### APPLY WHAT YOU READ
- a) Reproduce the passage in the critique of vape shop nicotine studies starting at "However, it is" and ending at "et al (2010)".
- b) Pick up the critique of vape shop nicotine studies where it stops and keep writing.

Some comments are necessary to provide context. These vape shops at the time allowed vaping in the premises. They were indoor spaces with relatively small volumes (typically < 200 m3) in which an abnormally intense vaping activity took place, as many vapers (dozens to hundreds per day) congregated in short time periods and vaped while buying liquids or supplies. Under this combination of intense vaping in modest indoor volumes, it is not surprising that these studies measured large yields of adsorbed nicotine and byproducts.

However, it is evident that the vape shops these studies examined were (and still are) a very special scenario distinct from a normal routine vaping experience. Vapers only sporadically visit vape shops and do not stay hours in them. The authors do not recognize this, or are unaware of the fact that they made measurements under abnormal and infrequent conditions unrepresentative of mainstream vaping.
The study by Son et al (2010)
These comments are necessary: The claims of this study are unsustainable.
This study deserves very strong criticism. The authors deliberately introduced external fabrics in their protocol to produce an artificial enhancement of nicotine adsorption.
The reason: likely to produce the most extreme scenario that would justify their claim of having found “third hand vaping” that is completely analogous to THS. Authors justify this claim by references on THS research that do not apply to vaping.Also, as happens in a lot of research following an anti-vaping agenda, the authors use their results to spread fear for the exposure of children, when vape shops were (and still are) adult venues.
To see how inappropriate it is to alude to children when sampling nicotine and TSNAs in a vape shop, we should ponder what are the odds to find this scenario?

The authors examined environmental variables (CO2, NO2, PM2.5 aldehydes and air nicotine) in 5 vape shops. However, their main interest was to measure surface density of adsorbed nicotine and detection of NNA and NNK byproducts. This was their protocol:
Samples of surface nicotine and TSNAs were collected by wipes in for places in each vape shop: a show case, a TV set, a picture frame and at the floor.
Notice an important fact: these are natural inherent surfaces of the vape shops. Area density of adsorbed nicotine on them is indicative of adsorption on surfaces that belong and are normally in the vape shops.
However, the authors brought their own surfaces (the “materials”) to measure adsorbed nicotine and TSNAs on them. These external materials were bought in local retailers and brought externally
- a piece of glass (5 in 8 in, purchased from a local retailor)
- a piece of paper (5 in × 8 in)
- Whatman rectangular cellulose filter paper
- a piece of baby clothing material (5 in × 8 in, 100% cotton cloth
- a rubber ball (5 cm in diameter) and a fur ball (polyester) purchased from a baby toys retailer.
Notice two important facts.
These items are not inherent objects of the vape shops, they were introduced by the researchers. These items would not be there had the researchers not brought them. Therefore, nicotine adsorption on them is not indicative of nicotine adsorption in the vape shops
Some items are material only used by children: baby clothing and the rubber and fur balls. Why should children’s items be brought to sample nicotine and TSNAs in an adult venue?
Some of these materials are highly adsorptive: baby clothing made by cotton and the fur ball are much more efficient adsorbents (easy to adsorb) than the inherent objects that were sampled (a show case, a TV set, a picture frame and at the floor). It is evident that higher surface nicotine values will be measured on them
But if placing these external objects was not enough manipulation, look where the authors placed them (in their own words):
“The five materials were left in each vape-shop for 14 days on a shelf near a main countertop where e-cigarette users were frequently seen vaping”

### DATA RECORDS
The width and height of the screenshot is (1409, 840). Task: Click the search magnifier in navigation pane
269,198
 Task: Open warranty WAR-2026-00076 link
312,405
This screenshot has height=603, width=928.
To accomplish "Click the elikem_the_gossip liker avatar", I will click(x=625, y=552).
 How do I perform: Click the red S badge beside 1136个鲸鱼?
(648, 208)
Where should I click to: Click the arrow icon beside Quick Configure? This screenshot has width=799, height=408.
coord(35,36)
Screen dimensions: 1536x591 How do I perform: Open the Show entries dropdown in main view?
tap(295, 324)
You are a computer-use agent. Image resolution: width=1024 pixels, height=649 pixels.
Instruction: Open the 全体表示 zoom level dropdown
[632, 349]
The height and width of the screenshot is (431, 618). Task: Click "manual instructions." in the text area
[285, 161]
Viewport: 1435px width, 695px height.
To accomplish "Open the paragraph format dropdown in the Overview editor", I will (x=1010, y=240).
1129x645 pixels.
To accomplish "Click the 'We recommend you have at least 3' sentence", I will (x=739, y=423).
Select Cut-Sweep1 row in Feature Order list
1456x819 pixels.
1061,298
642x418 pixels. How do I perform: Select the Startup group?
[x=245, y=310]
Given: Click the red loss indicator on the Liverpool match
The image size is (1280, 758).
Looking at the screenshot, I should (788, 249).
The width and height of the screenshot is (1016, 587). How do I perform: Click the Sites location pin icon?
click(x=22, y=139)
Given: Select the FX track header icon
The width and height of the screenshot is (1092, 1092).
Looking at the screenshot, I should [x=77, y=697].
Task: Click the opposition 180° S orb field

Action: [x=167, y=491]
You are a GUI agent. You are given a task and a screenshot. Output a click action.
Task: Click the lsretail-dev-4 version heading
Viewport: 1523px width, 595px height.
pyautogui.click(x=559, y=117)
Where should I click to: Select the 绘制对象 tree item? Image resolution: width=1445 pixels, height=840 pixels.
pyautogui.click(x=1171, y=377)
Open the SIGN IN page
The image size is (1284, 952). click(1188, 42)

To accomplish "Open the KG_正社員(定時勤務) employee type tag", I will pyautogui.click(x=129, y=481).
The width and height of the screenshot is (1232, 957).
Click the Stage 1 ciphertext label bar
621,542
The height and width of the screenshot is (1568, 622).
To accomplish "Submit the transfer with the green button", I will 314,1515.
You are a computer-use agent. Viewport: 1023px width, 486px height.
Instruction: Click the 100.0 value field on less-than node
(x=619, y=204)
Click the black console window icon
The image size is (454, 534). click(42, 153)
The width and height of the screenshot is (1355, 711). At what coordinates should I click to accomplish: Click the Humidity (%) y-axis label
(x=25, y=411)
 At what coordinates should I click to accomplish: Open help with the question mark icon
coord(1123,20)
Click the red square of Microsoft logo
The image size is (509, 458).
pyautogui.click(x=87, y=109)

### EXERCISE RESPONSES
- a)
However, it is evident that the vape shops these studies examined were (and still are) a very special scenario distinct from a normal routine vaping experience. Vapers only sporadically visit vape shops and do not stay hours in them. The authors do not recognize this, or are unaware of the fact that they made measurements under abnormal and infrequent conditions unrepresentative of mainstream vaping.
The study by Son et al (2010)

- b)
This is the crunch of the manipulation: the authors placed highly adsorptive extraneous materials just in the right spots were vapers vape frequently.
It is evident that placing these external materials inside the vape shops is an artifact used by the authors to artificially enhance the readings of nicotine and TSNAs.
This protocol artifact fulfilled its purpose. These were the results on the fixed surfaces
surface nicotine 223.6 ± 313.2 µg/m2,
NNA 4.78 ± 11.8 ng/m2,
NNK 44.8 ± 102.3 ng/m2.
and, as expected from their artifact, much larger yields (10 x) of nicotine and TSNAs were found deposited on the materials externally brought to the vape shops:
nicotine up to 2073 µg/m2,
NNA up to 474.4 ng/m2
NNK up to 184.0 ng/m2.
It is evident that the only real legitimate values on nicotine adsorption and TSNAs presence are those collected from the fixed surface, which are much lower than those from the authors manipulation. As an important note: I have revised now a good number of field studies on THS. None of these studies introduced an external fabric to enhance their results.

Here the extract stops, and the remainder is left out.